- About this task:
Out of the material that follows, write out exactly the lines from the line with "You are a computer-use" to the line with "Instruction: Open the Home sidebar icon", both ends included, and no others.

- Task data:
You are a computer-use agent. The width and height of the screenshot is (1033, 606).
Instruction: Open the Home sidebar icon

--

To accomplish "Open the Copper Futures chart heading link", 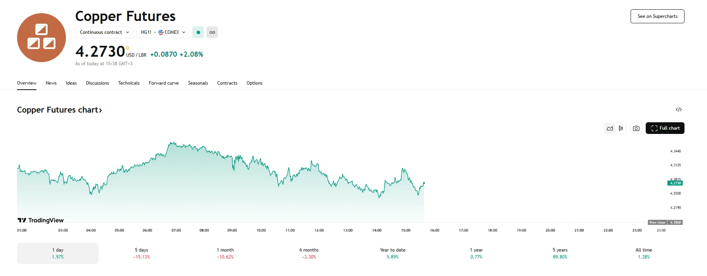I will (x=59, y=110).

---

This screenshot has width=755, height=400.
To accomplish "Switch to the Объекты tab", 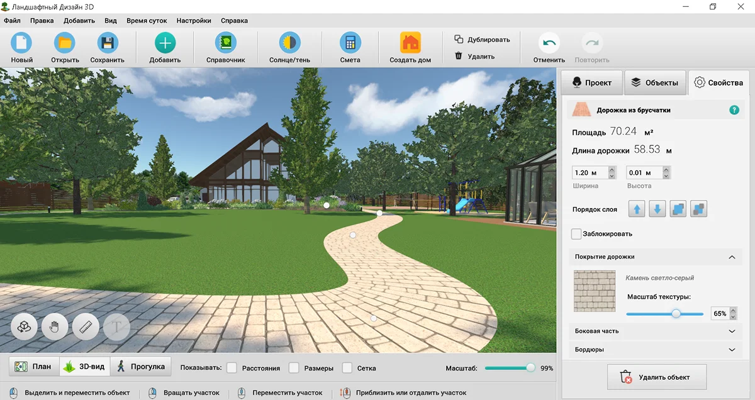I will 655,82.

- Reply to the exercise:
You are a computer-use agent. The width and height of the screenshot is (1033, 606).
Instruction: Open the Home sidebar icon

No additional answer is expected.